Songwriters Tom Jones and Harvey Schmidt will see the Manhattan premiere of their long-aborning musical, Roadside, Nov. 13-Dec. 23, in a staging by York Theatre Company.

No director or casting has been announced, but a York spokesman said the show, based on a play by Lynn Riggs, will be a full staging that's part of the York's main 2001-2002 season. The musical had its professional world premiere by Lyric Stage Feb. 17-March 3, in Irving, TX.

Jones and Schmidt, of course, are best known for their long running, record-breaking musical The Fantasticks, which opened in Manhattan in 1960 and continues today at the Sullivan Street Playhouse. The Fantasticks recently began announcing "last weeks." Playwright Riggs is known for his Green Grown the Lilacs, the play on which Oklahoma! is based.

In contrast to Green Grow the Lilacs, about young people and the territory's imminent inclusion in the U.S., Roadside is about early-20th-century folks who didn't care to be absorbed into statehood. The characters were able to make the adjustment from the old west to new statehood, and "chose instead, in spite of all the odds, to hold on to the their old dreams of freedom and rugged individualism," according to Roadside production notes from the Texas staging.

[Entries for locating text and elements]
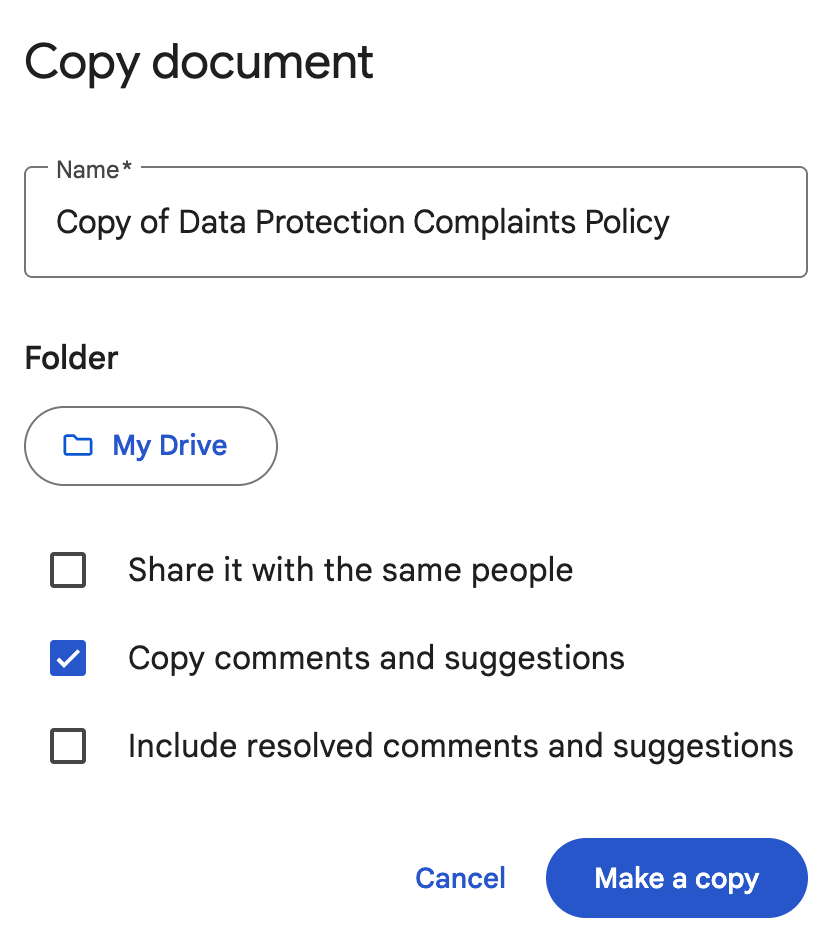Click the My Drive text label
Image resolution: width=830 pixels, height=952 pixels.
click(169, 446)
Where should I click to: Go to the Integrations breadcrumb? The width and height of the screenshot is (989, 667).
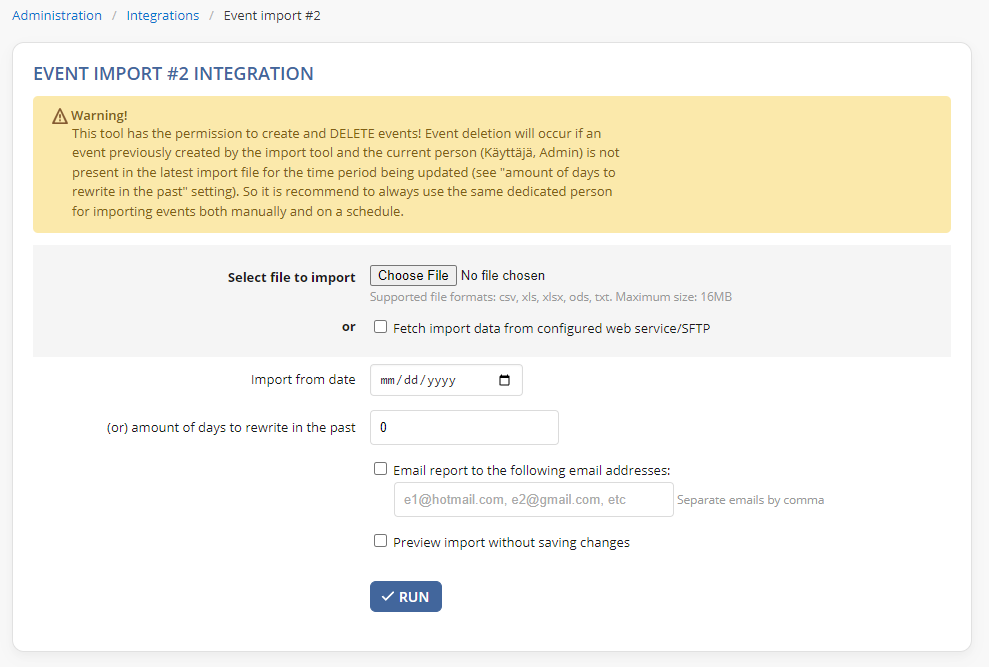pyautogui.click(x=163, y=15)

# THINGS TO DO:
A. Using the article on the musical Roadside, answer these questions:
(i) Which company is staging the Manhattan premiere, and on what dates?
(ii) Who gave the musical its professional world premiere, and in what city?
(iii) In what year did The Fantasticks open in Manhattan, and at which theater does it continue?
B. Write a continuation of the article on the musical Roadside, starting after its last sentence.

# SOLVED PROBLEMS:
A.
(i) York Theatre Company, Nov. 13-Dec. 23.
(ii) Lyric Stage, in Irving, TX.
(iii) 1960, at the Sullivan Street Playhouse.

B.
In the 1950s, as a project for his master's thesis in directing at the University of Texas, Tom Jones directed a production of the play, Roadside. After arriving in New York, Jones and Schmidt played with the idea of Roadside as a musical; they wrote a few songs, made a demo recording, but never got the rights to the material. The show was shelved and in the years that followed the writers penned such musicals as I Do! I Do! and 110 in the Shade. Dan Shaheen, while organizing manuscripts, music and tapes for Schmidt and Jones, ran across the old Roadside demo and persuaded the writers to secure the rights and finish the show. (The record producer Bruce Kimmel recorded a couple Roadside songs on anthology discs on the Varese Sarabande label.) Schmidt and Jones returned to Roadside, with Jones penning a new book and lyrics for 14 new songs by composer Schmidt, joining four of the songs from the original demo.

"The characters [of the two Riggs shows] are similar and yet the whole thing is different," Jones told Playbill On-Line in 2000. "Green Grow is about making the adjustment to the coming statehood. Roadside is about ne'r-do-well dreamers, people who light their fires by chopping down 'Keep Out' signs."

Hannie, who travels with her father in a wagon, meets a bigger than-life dreamer named Texas, who can convince you of anything, though he's apparently just "another drunken cowboy with a dream," according to one song, Jones said.

"I grew up on tent shows in the '30s in Texas, we're setting the whole thing up like it's a tent show," Jones said in 2000. "We're not in competition with Oklahoma! That's a competition I don't want to engage in, if you don't mind."

*

Lyric Stage founding producer Steven Jones has always been a big fan of Schmidt and Jones. He first met the legendary team in 1993 in preparation for 110 in the Shade, Lyric Stage's second production. Lyric Stage has since produced Schmidt and Jones' I Do! I Do! and Mirette. During pre-production work on Mirette in the summer of 1999, Steven Jones learned of Roadside from Drew Scott Harris, Mirette's director.

Schmidt and Jones reached an agreement with the Riggs Estate and a New York reading was held in February 2000.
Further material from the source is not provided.